Le GLMAV est équipé d’une caméra qui envoie en temps réel ses images. Elle a la particularité de pouvoir filmer dans deux directions différentes grâce à son prisme séparateur. Nous avons donc deux champs de vision : un à la verticale pour filmer le sol et un autre à l’horizontale pour regarder devant lui. Il s’agit donc, vous l’aurez compris, d’un drone d’observation. Pour qui ? A priori, plutôt pour les forces de police. Ce matériel est particulièrement adapté aux zones urbaines et peut se déplacer facilement dans la rue, voire même entrer dans des bâtiments… enfin on y travaille. Avec cette innovation, nous visons également les militaires en opération. Le système ayant une portée de 500 mètres, on peut facilement le projeter à l’avant des troupes pour de la reconnaissance, et ce très discrètement puisqu’il est tout petit !
Avez-vous rencontré les futurs utilisateurs pour vous assurer que votre drone est conforme à leurs besoins ?
Oui, bien entendu. Le GIGN, la DGA et le missilier MBDA France ont même participé à notre comité de pilotage. Nous nous sommes donc rencontrés au moins une fois par an pour présenter l’avancée de nos recherches, recueillir leurs avis et discuter des orientations à donner au projet. Des rencontres vraiment indispensables ! C’est d’ailleurs le GIGN qui nous a suggéré d’ajouter à notre caméra embarquée une seconde vision à l’horizontale. Au départ, elle ne faisait pas partie du projet.

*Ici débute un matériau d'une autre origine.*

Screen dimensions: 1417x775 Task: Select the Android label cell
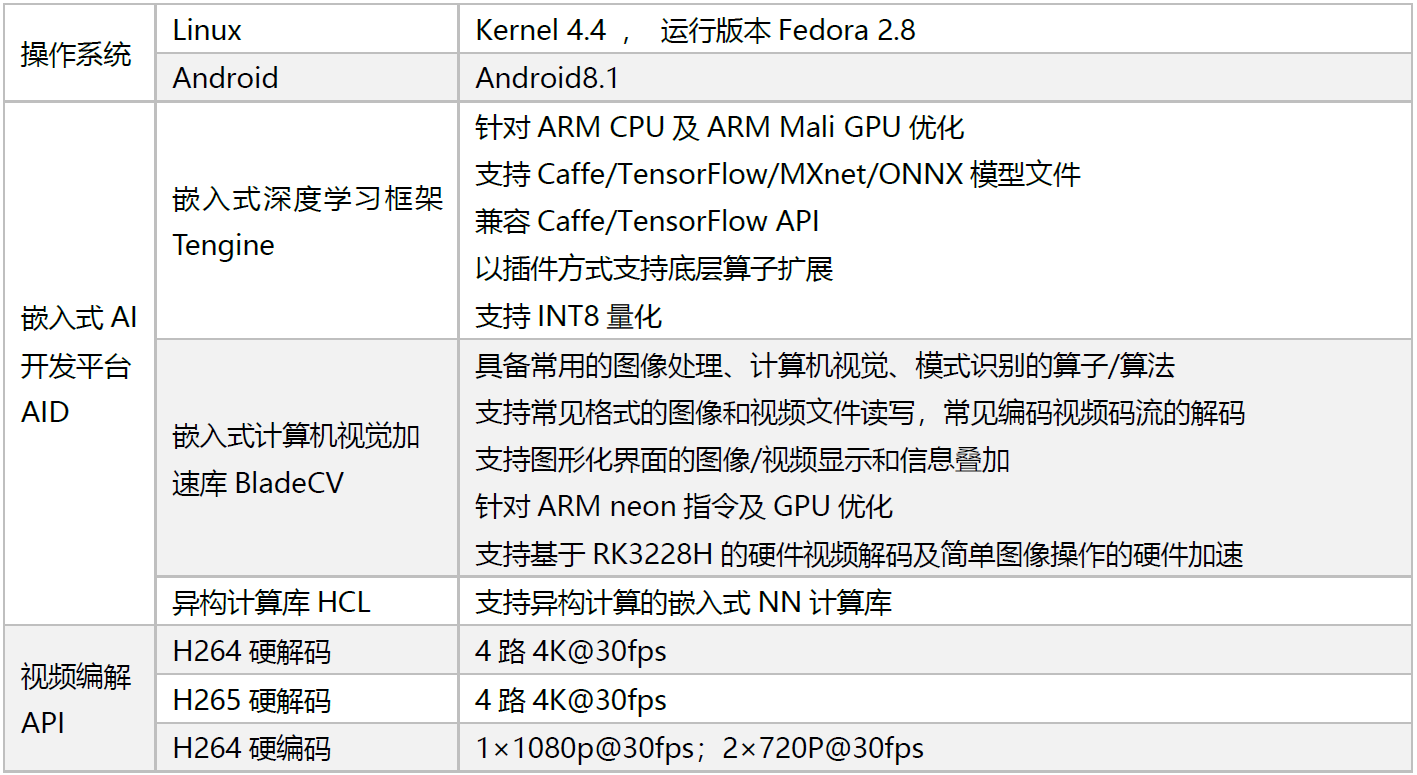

C’est important d’être « connecté » au terrain pour répondre vraiment aux besoins de ceux qui vont utiliser le drone.
Et il vole déjà ce drone miniature ?
Bien sûr ! Les premiers essais que nous avons réalisés sur notre terrain au Nord de Mulhouse sont vraiment très concluants. Il ne reste plus qu’à procéder aux tests de validation de la phase de transition. C’est-à-dire le passage du mode projectile au mode drone. L’institut de recherche St Louis (ISL)* devra toutefois terminer ce projet sur ses fonds propres puisque notre contrat avec l’ANR (Agence nationale de recherche) qui finançait en partie notre projet, s’est terminé fin 2013. Mais nous avons toute confiance en l’avenir, nous ne pouvons pas abandonner si près du but ! Nous prévoyons de finaliser notre drone en 2015 ou 2016.
Les drones sont au cœur de l’actualité. Pensez-vous qu’il faille encadrer davantage leur utilisation ?
Je suis un peu sceptique quant à une utilisation massive des drones. Même si Amazon a "fait le buzz" avec sa publicité dans laquelle le drone livre à domicile les colis, un engin pareil reste très difficile à manœuvrer, surtout en ville avec des obstacles. Et s’il y a du vent, on n’en parle même pas ! Il faut rappeler que ces appareils présentent certains dangers, d’autant plus s’il n’y a pas de procédure d’atterrissage d’urgence. Aujourd’hui, la réglementation impose de ne pas voler au-dessus de 150m d’altitude. Assouplir ces règles ne serait pas sérieux, ou alors je ne mets plus un pied dans un avion ! Il y a de toute manière des réflexions qui sont menées à ce sujet au niveau européen. Il faut, à mon avis, réserver l’usage des drones volants aux forces de police, aux sapeurs-pompiers, aux militaires... Car certes, les images réalisées sur le tour de France sont d’une incroyable beauté, mais sont-elles vraiment nécessaires ? Que dira-t-on en cas d’accident ?...
* L’Institut de Recherche Saint-Louis dépend des ministères de la Défense français et allemand.